She expressed her doubts as to whether an acceptable deal could ever be reached with Macron: “One thing is clear, it is the small people like us who can really lead to real change. I do not know where this will go today, but we must resist everything that the government is trying to impose on us. This is a struggle for our future. It is so hard today to work, I do not know if we will even have retirements, it seems complicated. So we must continue and resist to the end.”

Sophie added that “the struggle here is part of a movement on an international scale. I ask all those youths and workers to continue, to mobilize, and to demand their rights and hold on until the end.”

The union officials who were overseeing the meeting and spoke before the strike vote tried to give as much as possible a “left” veneer to the unions’ maneuvers and talks with Macron. Officials of the Solidarity Union Democracy-Rail (SUD-Rail), the Stalinist General Confederation of Labor (CGT), Workers Force (FO), and National Union of Autonomous Unions (UNSA) called on the meeting to vote to continue the strike until the cuts are withdrawn. One UNSA official said the UNSA national leadership had lost an internal vote in favor of a “Christmas truce.”

A SUD-Rail official told the WSWS workers should place their confidence in the unions’ talks with Macron: “We are calling for continuing until the withdrawal of the cuts and Macron’s proposal to organize retirements on a points system. We are in a power battle, we can make Macron step back and then negotiate an improvement of the current system.”

(Listed records)
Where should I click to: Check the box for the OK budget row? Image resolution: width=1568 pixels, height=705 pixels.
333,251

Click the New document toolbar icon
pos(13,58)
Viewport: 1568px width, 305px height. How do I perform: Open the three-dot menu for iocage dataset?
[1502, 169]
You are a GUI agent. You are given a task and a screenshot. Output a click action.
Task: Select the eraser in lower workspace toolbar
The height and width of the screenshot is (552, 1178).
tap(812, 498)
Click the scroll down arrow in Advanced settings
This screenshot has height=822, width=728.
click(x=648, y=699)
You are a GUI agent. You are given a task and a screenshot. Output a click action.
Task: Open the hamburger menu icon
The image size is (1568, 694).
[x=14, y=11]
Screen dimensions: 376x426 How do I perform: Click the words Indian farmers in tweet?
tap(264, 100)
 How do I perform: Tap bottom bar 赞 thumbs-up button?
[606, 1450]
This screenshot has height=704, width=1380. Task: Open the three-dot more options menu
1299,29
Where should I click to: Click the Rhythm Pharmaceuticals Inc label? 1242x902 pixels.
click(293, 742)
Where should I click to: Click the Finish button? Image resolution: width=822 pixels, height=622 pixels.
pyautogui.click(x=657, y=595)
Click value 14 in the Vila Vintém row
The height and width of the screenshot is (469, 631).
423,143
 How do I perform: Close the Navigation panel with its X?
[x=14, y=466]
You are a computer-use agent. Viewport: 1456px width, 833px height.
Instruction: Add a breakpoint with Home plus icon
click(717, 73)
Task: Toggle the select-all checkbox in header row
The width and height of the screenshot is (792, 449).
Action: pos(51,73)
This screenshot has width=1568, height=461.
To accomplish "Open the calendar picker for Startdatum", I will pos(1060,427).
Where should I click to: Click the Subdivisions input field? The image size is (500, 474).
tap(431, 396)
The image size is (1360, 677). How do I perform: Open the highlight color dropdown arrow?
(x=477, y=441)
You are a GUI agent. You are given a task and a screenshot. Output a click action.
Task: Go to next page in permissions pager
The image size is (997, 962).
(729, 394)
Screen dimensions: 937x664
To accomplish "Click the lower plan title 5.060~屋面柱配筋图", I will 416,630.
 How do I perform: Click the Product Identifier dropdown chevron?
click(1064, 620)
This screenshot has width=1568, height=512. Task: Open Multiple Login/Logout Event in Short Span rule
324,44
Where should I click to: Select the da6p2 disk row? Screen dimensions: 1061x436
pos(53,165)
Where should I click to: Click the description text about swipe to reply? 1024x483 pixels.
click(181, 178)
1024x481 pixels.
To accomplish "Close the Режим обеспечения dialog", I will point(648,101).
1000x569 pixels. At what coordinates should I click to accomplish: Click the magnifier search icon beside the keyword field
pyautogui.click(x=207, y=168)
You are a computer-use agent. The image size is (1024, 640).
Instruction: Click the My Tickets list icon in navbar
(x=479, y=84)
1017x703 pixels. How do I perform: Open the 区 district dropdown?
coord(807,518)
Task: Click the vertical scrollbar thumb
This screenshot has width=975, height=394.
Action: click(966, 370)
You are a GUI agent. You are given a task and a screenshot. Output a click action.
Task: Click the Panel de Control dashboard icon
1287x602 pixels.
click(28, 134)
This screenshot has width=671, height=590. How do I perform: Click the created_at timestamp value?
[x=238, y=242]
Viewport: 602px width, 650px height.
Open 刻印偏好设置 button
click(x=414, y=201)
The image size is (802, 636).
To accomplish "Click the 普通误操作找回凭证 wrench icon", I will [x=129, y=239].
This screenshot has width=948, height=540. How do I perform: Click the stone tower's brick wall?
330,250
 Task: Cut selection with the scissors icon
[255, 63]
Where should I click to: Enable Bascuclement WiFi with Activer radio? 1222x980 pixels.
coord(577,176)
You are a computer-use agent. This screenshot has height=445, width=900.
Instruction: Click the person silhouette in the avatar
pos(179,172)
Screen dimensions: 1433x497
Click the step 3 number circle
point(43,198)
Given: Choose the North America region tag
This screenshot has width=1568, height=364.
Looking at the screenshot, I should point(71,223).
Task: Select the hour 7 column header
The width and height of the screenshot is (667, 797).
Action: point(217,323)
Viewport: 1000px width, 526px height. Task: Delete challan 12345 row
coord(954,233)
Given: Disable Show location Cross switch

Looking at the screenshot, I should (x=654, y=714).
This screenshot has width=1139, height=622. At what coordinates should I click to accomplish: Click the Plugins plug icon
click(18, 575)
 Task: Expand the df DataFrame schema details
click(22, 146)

(Assigned task)
Translate this sentence from the strike report into German: "One UNSA official said the UNSA national leadership had lost an internal vote in favor of a “Christmas truce.”"

(Answer for the task)
Ein UNSA-Funktionär sagte, die nationale Führung der UNSA habe eine interne Abstimmung zugunsten eines „Weihnachtsfriedens“ verloren.